To grow nanowires that would eventually merge into a continuous film, the nanoparticles in this project had to be as large and as close together as possible. MBE was used to grow the gold nanoparticles. The influence of the relative thickness of the initial layer of gold, the annealing temperature, and the annealing time on the size, density, diameter, and height of the gold particles were investigated.
Atomic force microscopy (AFM) and scanning electron microscopy (SEM) were both used to characterize these gold nanoparticles due to their high resolution and precise measurement capabilities. Because of the SEM’s relatively quick scanning rate, it was used to first confirm that nanoparticles were indeed present, while the AFM was used to provide three-dimensional images and the dimensions of the nanoparticles.
Fabrication of gold particles on Si was conducted using a DCA MBE system equipped with a 3.25" substrate heater. Three-inch Si(100) nominal wafers were used as substrates. The samples were quickly heated to 1050 °C to remove the oxide layer, and then quickly cooled under an As4 flux to 500 °C. Finally, the sample was cooled to the nucleation temperature of 230 °C without any flux. After oxide desorption, a thin gold film was deposited and annealed to form nanoparticles. The temperature of the gold effusion cell was set to 1250 °C for a flux of approximately 0.125 nm/s. The time of deposition, annealing temperature, and annealing time were varied. RHEED was used to observe the process in situ. After annealing, some samples were studied using SEM, and all samples were studied with AFM to look at the size and number density of the particles.
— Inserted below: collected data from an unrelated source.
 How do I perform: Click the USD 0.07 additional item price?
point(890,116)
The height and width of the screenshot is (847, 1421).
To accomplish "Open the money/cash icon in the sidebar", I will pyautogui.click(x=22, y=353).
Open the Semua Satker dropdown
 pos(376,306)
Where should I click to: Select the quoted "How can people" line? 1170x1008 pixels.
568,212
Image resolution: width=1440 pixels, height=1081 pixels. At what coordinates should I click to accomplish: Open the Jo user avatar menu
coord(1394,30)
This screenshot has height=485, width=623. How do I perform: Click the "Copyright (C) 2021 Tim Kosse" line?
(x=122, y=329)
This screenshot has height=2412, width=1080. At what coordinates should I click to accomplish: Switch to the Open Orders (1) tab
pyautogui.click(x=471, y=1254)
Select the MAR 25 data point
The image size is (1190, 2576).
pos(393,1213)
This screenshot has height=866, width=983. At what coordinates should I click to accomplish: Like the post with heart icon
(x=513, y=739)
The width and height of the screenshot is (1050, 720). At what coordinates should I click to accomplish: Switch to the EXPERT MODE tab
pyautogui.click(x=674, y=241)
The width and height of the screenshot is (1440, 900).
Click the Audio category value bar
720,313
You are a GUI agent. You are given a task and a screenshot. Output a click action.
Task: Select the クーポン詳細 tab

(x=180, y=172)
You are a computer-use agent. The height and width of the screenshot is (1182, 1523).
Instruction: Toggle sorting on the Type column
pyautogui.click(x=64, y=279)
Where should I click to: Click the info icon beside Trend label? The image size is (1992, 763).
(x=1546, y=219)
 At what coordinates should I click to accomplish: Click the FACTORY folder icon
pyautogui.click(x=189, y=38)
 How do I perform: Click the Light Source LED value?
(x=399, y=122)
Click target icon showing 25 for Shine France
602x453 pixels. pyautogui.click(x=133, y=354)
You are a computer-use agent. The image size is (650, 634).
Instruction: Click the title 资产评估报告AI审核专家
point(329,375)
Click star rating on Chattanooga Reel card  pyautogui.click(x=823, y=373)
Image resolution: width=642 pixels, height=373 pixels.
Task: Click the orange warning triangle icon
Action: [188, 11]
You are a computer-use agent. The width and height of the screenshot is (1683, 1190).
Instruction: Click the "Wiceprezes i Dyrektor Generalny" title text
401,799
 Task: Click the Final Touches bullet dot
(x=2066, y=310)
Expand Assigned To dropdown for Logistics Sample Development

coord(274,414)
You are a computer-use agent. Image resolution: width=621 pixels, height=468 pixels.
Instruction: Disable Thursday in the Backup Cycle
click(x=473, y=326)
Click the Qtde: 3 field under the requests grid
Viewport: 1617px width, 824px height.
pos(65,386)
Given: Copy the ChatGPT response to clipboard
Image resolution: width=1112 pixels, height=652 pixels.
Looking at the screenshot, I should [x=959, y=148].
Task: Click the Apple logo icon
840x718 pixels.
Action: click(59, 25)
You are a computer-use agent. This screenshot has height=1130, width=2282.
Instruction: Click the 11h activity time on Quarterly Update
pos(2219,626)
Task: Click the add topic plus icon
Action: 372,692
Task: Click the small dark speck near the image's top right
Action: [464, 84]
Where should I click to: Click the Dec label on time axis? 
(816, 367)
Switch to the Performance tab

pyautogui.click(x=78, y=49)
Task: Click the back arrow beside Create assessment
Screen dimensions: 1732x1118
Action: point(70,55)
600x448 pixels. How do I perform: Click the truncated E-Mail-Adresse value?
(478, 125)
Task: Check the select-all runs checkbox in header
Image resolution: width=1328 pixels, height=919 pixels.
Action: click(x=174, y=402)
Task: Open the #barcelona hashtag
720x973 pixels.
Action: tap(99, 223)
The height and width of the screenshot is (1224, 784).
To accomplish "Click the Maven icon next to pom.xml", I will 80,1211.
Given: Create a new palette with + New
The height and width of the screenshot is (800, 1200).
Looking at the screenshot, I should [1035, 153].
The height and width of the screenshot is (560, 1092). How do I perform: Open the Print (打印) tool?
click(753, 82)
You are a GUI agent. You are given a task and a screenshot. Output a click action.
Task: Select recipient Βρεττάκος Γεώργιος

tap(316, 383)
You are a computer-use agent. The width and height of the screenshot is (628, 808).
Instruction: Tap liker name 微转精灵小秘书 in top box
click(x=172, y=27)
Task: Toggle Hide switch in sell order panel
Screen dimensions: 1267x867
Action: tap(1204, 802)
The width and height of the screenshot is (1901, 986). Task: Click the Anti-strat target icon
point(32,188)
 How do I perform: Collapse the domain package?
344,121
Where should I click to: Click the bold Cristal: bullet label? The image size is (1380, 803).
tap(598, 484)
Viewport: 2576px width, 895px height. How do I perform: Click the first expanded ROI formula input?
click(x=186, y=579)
Changing the thickness of the initial layer, the annealing temperature, and annealing time had some influence on the size of the nanoparticles, but did not clearly influence the density. The annealing time seemed to have the greatest effect, while the annealing temperature has the smallest effect. In general, annealing for longer times yields smaller particles with a smaller size distribution. However, the exact relationship between the growth parameters and the resulting properties is unclear. Further runs with thicker layers and at higher and lower annealing temperatures and times could be helpful in illuminating the overall trend. For the purpose of forming nanobridges, it was desired that the nanoparticles be as dense and large as possible. Thus, an initial layer 100-nm thick yielded the largest nanoparticles, while annealing at 530 °C and 10 or 15 minutes yielded the densest particles.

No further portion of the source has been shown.